## Set tasks:
**1.** Rewrite the part of the passage on love that opens with the words containing "No greater is" and closes with "felt when lacking.", replacing "sorrow" with "grief".
**2.** According to the passage on love, what are our lives defined by?

───── Text to read ─────

No greater is sorrow found than in Love’s potential lost. When Adam left God this is true for the Father was saddest with his son gone. The potential to love is great, and greater its absence felt when lacking.

Love a little, cause little pain, unless you are loved much in turn. We try so hard to please, to love, when we don’t know what love is, or how to love and we forget how to find out. The source is clear: who loved first? Start with there. God that loved us, loves us and he makes it clear. Our lives are defined by the love we have. Most of which is God’s, some of which is family’s and friends fill in the remaining whole. Of this God is constant as love, taken for granted, but always potentially ours. Families are what we make of them, whether worthy of our love, loving, loveless – notice how we decide? Potentially family exists to love us, in doing so is a backbone for us, but you have to love your family a little to appreciate their love. Love is known to grow only in this. Love first. Expect nothing. Risk love, share love and your life will have meaning.

───── Dataset extract ─────

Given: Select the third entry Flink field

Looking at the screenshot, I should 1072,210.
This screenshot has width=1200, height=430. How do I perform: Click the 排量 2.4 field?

─────

## Worked answers:
**1.**
No greater is grief found than in Love’s potential lost. When Adam left God this is true for the Father was saddest with his son gone. The potential to love is great, and greater its absence felt when lacking.

**2.** The love we have.